_TASK TO COMPLETE_.
Repeat the article about the Torah study partners word for word, from "Then Linzer parsed" to "Two to Torah.".

_PAGE_.

-*-

An Orthodox rabbi and a Reform journalist dance with the Torah
Rabbi Dov Linzer’s and Abigail Pogrebin’s new book is a lesson on embracing diversity of thought, on both Torah and life
A passage in this week’s Torah portion says that when a king ascends the throne, he must write his own version of the scroll, keep it with him, and “read it all the days of his life so he may learn to revere God.”
Rabbi Dov Linzer, who has spent decades studying Torah daily, always saw this as a lesson in humility. Even the king must constantly be reminded that the real ruler — writer of the scroll, maker of the laws — is divine.
Then Linzer parsed the text with Abigail Pogrebin, a journalist and author who grew up secular but became a bat mitzvah at age 40 and later president of Central Synagogue, one of the largest in the country. She focused on the “read it all the days” part and declared the passage to be about “lifelong learning.”
Which is, of course, exactly what both of them were doing, and what they hope we will all do, with their new book, It Takes Two to Torah.
“Many people say, ‘Why are we reading these same exact words every year?’ This parsha is the answer to me,” Pogrebin told me, using the Hebrew word for portion., and referring to Shoftim, Judges, the portion Jews worldwide will read this Shabbat.
“Shoftim really shouted out this idea of needing Torah with you all the time,” she explained. “There’s a sense of having to keep learning it. This isn’t something that is finished. It is ongoing, and you owe something to it.”
It’s cliché but also true that they’re an unlikely pair. He, nerdy and Orthodox, always in a suit and tie, a bit pale perhaps from spending so many hours in the beit midrash, study hall, dissecting text with other Orthodox men (and a few women). She, Manhattan-cool and Reform, often in a sleeveless top and tailored pants, daughter of the feminist legend Letty Cotton Pogrebin and professional poser of good questions.
They both really love being Jewish. And, like many couples, they make each other laugh.
They are not married — well, not to each other. They are chevruta: study partners.
The root of the Hebrew word is chaver, which means friend, but the idea is really that any two people can come together over text and unpack it. Linzer, 57, and Pogrebin, 59, shared the fruit of their partnership first on a podcast called Parsha in Progress, with 10-minute episodes on each of the Torah’s 54 chapters. They decided to turn those conversations into a book so people could find them all in one place and, perhaps, continue the conversation in chevruta of their own.
“To bring Torah to a much broader range of people, make people realize that Torah has a lot to say for their lives,” was how Linzer summed up the goal of the project.

-*-

_Recorded data_.

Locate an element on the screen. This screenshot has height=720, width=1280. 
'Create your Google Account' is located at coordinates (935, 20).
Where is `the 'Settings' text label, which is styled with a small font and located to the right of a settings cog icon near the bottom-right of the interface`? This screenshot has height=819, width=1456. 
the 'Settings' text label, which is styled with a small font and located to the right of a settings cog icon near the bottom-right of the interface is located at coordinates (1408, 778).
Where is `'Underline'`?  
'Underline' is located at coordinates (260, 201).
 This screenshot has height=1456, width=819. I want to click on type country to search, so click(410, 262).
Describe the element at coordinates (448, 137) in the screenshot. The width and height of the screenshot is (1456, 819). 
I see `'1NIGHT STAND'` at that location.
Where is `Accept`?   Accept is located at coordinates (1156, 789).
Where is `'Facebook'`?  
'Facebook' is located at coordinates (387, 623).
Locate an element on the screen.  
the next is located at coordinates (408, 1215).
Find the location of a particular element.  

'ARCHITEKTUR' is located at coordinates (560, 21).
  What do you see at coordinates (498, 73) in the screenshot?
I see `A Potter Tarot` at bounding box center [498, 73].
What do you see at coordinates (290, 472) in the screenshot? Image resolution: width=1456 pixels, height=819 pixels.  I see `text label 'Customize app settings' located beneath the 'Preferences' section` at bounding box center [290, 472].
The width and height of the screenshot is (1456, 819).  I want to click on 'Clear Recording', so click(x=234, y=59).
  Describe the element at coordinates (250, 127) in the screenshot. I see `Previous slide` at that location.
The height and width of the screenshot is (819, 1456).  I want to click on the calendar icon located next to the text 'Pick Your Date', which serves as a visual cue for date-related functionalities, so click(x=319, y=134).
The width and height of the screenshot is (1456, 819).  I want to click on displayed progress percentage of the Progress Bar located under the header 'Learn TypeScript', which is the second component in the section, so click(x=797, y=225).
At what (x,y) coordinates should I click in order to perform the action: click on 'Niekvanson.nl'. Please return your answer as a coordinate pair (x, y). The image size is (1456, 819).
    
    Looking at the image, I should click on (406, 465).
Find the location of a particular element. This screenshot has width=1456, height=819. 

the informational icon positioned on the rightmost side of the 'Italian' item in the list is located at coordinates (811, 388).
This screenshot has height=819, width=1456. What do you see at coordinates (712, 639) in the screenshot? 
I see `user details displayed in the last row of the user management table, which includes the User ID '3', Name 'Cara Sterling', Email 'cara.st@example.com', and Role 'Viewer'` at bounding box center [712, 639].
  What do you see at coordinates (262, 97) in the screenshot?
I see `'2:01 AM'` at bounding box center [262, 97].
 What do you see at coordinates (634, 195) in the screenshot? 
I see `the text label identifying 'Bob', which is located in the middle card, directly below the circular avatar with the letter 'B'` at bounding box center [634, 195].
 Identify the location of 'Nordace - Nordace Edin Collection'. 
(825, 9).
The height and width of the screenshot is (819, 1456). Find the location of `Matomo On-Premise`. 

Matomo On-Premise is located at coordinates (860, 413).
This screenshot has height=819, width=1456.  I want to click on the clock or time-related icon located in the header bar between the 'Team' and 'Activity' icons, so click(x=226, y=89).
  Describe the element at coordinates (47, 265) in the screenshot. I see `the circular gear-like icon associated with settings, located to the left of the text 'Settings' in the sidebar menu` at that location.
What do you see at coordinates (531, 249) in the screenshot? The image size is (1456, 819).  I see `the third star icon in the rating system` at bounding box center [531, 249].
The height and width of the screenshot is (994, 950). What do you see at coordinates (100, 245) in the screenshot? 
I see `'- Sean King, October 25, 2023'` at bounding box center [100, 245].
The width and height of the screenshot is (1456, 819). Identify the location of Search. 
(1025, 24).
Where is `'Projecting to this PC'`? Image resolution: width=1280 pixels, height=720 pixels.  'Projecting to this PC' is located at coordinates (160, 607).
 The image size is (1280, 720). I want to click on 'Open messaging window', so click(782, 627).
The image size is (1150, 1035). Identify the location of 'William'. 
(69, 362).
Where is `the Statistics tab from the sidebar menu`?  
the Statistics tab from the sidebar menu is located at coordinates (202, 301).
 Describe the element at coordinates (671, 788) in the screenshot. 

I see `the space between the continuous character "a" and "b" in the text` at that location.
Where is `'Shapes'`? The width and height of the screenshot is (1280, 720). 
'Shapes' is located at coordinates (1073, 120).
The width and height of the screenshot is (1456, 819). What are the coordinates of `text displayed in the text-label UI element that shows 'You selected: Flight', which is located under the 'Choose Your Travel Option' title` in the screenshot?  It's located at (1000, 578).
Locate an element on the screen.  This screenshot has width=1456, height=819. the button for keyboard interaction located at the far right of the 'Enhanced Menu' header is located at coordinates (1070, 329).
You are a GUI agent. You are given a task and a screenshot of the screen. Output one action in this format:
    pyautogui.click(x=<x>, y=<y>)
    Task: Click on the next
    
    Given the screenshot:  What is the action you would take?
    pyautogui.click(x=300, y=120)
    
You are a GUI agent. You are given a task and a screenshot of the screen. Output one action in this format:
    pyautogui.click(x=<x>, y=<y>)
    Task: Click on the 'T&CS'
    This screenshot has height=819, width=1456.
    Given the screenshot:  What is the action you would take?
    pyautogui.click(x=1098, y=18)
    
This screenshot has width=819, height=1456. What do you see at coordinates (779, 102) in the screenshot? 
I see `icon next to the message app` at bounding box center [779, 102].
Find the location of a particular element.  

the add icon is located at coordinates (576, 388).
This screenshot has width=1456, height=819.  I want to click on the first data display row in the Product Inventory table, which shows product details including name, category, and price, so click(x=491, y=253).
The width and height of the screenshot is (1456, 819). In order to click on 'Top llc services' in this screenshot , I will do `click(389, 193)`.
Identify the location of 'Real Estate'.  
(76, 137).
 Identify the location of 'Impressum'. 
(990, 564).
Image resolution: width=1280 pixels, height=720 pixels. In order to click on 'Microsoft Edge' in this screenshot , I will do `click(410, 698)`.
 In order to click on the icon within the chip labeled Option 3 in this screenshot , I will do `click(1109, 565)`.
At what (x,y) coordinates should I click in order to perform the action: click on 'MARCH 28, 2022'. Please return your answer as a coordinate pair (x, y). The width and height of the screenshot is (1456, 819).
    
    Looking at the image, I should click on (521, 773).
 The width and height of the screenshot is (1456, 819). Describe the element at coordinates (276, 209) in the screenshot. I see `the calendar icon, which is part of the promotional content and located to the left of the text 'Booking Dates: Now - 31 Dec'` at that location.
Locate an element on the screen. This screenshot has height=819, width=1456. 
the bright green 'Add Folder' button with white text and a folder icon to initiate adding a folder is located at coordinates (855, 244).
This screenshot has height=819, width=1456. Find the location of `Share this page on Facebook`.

-*-

_WRITTEN REPLY_.
Then Linzer parsed the text with Abigail Pogrebin, a journalist and author who grew up secular but became a bat mitzvah at age 40 and later president of Central Synagogue, one of the largest in the country. She focused on the “read it all the days” part and declared the passage to be about “lifelong learning.”
Which is, of course, exactly what both of them were doing, and what they hope we will all do, with their new book, It Takes Two to Torah.